_WORK REQUIRED_
What is needed here is an exact repetition of the records below, beginning at the line that has "Task: Select the Da Numero Pagina field" and stopping after the line that has "Click the Debug".

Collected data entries

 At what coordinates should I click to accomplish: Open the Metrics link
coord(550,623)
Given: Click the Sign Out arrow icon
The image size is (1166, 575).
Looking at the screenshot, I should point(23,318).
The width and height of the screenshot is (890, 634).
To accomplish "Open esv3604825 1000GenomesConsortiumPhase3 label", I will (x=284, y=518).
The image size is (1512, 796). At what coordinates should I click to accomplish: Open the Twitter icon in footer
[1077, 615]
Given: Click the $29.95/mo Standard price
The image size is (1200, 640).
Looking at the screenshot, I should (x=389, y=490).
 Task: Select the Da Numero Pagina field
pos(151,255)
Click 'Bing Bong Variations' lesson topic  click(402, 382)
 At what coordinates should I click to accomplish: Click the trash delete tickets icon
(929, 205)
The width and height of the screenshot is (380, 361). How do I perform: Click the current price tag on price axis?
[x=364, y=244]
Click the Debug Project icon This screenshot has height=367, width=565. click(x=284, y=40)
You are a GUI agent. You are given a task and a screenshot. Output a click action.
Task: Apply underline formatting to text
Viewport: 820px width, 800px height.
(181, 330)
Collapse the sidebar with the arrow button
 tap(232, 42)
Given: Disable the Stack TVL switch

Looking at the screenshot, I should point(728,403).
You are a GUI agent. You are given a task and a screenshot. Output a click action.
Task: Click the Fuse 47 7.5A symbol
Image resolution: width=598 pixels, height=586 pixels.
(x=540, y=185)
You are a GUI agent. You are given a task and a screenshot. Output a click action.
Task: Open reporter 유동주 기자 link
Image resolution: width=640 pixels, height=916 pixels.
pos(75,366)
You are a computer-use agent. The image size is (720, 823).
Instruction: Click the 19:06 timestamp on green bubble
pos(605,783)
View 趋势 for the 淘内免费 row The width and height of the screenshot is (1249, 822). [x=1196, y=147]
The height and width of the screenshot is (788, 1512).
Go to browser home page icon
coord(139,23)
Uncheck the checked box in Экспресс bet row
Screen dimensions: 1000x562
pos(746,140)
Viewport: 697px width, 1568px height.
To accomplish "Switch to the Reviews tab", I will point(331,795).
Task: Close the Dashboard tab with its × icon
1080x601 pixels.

_TASK RESPONSE_
 Task: Select the Da Numero Pagina field
pos(151,255)
Click 'Bing Bong Variations' lesson topic  click(402, 382)
 At what coordinates should I click to accomplish: Click the trash delete tickets icon
(929, 205)
The width and height of the screenshot is (380, 361). How do I perform: Click the current price tag on price axis?
[x=364, y=244]
Click the Debug Project icon This screenshot has height=367, width=565. click(x=284, y=40)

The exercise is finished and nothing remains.